Last week I started making the meals and to my surprise, they were excellent and very flavorful and for the most part my kids ate them. Harbin enjoys being able to look at the board and see what's for lunch and I like knowing what's coming up for dinner. Having it planned out has allowed me to remember to move meats from the deep freezer to the fridge the night before and I can prep a few items like the pasta or rice or bread in the morning when the kids are doing school.

And, I am learning a lot of new things, like how to roast my own red peppers (really not that hard), make alfredo from cream cheese, butter, milk and parmesan, and make homeade hamburger buns which also double as yeast rolls or sandwich bread. I made Roasted Red Pepper Stuffed Chicken last week with Alfredo sauce and Peas over Bowtie Pasta. That was definitely one of our favorites. The kids will eat anything with Bowtie pasta!
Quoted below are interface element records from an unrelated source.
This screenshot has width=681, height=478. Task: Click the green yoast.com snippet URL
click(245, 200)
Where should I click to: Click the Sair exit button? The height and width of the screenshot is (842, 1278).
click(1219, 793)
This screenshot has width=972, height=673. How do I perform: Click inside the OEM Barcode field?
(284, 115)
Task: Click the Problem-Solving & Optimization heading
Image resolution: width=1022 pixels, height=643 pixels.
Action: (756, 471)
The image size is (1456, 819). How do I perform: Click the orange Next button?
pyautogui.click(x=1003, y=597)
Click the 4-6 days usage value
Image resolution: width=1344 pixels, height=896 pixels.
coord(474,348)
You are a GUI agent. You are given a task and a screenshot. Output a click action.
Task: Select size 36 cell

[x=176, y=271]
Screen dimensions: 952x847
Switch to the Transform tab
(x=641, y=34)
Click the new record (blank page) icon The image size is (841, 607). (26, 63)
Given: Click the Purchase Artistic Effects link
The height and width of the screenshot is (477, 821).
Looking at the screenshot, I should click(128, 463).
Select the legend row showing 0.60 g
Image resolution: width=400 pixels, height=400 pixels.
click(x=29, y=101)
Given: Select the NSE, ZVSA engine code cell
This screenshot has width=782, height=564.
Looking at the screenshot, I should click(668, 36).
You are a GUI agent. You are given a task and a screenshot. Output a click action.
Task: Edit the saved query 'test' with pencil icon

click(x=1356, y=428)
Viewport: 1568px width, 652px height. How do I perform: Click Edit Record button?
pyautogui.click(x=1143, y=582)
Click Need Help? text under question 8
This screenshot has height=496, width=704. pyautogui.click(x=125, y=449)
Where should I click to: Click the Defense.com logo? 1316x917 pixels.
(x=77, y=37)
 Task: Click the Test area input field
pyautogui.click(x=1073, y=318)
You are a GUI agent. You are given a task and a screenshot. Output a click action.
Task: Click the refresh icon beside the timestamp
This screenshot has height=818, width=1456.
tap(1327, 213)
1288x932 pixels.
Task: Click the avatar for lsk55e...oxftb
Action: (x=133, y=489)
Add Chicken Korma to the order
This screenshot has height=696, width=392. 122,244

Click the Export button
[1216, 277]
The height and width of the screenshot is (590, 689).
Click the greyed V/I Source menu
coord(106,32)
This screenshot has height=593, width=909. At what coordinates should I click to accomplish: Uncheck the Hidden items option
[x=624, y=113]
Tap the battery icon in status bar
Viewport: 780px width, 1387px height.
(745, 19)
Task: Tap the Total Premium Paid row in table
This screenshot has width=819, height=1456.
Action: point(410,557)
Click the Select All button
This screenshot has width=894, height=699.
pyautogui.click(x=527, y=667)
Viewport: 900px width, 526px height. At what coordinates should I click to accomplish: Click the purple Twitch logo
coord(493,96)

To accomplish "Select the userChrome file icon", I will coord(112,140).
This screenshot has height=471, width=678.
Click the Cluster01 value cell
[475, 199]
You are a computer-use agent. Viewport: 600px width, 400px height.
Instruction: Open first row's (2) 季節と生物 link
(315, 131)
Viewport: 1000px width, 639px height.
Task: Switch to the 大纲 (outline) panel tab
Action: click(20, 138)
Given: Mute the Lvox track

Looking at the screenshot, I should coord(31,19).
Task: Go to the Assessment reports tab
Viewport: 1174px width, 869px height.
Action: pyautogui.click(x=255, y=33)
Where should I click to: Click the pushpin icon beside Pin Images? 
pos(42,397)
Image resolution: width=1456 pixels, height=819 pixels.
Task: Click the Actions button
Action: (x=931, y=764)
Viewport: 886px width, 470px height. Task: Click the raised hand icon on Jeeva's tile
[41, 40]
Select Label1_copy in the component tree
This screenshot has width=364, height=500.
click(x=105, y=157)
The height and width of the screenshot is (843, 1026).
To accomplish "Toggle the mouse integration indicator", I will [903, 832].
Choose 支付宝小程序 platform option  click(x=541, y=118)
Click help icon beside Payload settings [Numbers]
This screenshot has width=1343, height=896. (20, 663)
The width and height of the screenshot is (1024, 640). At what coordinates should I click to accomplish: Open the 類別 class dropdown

This week, I made flatbreads (actually sandwich flats) with spinach, caramelized onions, feta, and strips of steak (pictured above). I left the steak off of mine and should have left the onions off the kids (oh well, note to self for next time). These were DELICIOUS!! The onions gave it such great flavor and a touch of sweetness and who doesn't love FETA cheese! In hindsight, I would make these last two meals in the same week since I had to use a small amount of alfredo sauce for the flatbreads and making them in one week would save me from making the sauce twice, but live and learn, right?

Well, now I have ranted on for a long time and you are probably either getting bored or hungry, so I'll leave you with a few of my new kitchen tricks and the website where I found a few of these recipes. Please feel free to share any great recipes with me, too- I am always looking for new ones! Here's where I got a few new recipes www.ourbestbites.com

Tips:
1.) Cook anything you can in the morning. My kids are much better at occupying themselves before lunch. Usually I clean up breakfast, sit them down for school and then work with them while my rice, pasta or bread cooks. I am not a master of running every eye on the stove at the same time, so this is just one less thing I have to think about after the "witching hour" (for those of you who don't know what this is...it's the time just after 4pm when all the kids are waking up from naps, they are hungry, thirsty, whiny and in need of attention, and you are trying to get dinner ready, talk to the hubby on his drive home, and prepare whatever you need to get out the door after dinner for choir, practice, ladies night out, church, or whatever).
2.) When you begin cooking dinner, fill one side of the sink with hot water. This is a new trick I have just discovered. It allows me to put everything I use while cooking right into the hot water--this way nothing sticks or dries to the plate, fork, bowl, or other dish before I have time to get it in the dishwasher- usually after the kids go to bed many hours later.
3.) Measuring cups and spoons serve more than one purpose...in my house, it's usually to entertain the 8 month old on the kitchen floor.
4.) Pull out all your ingredients and put them on the counter. This does 2 things- you know you have everything you need to make the meal and you don't have to make you 6 year old open the fridge and try to find something because you have turkey meat all over your hands.
5.) Buy and use the Bissell Sweep and Steam. Yep, you heard me, buy it, use it. I am not getting paid to say this, I just love mine. I bought it the other day and it is AMAZING. I can brush everything on the floor as I cook and then just use this to get up all the dry and wet stuff- crumbs, sugar, dripped water, oil splatter, etc.

The Chef-in-Disguise Mom.

(To all you mommies out there- I don't claim to have it all together. This is not a normal week in my house. I try to make routines and they always change. I am very far from getting my act together all the time, but I thought this week when I was on top of it, I'd share what I'd learned. Plus we should always brag a little when we get things right for once!)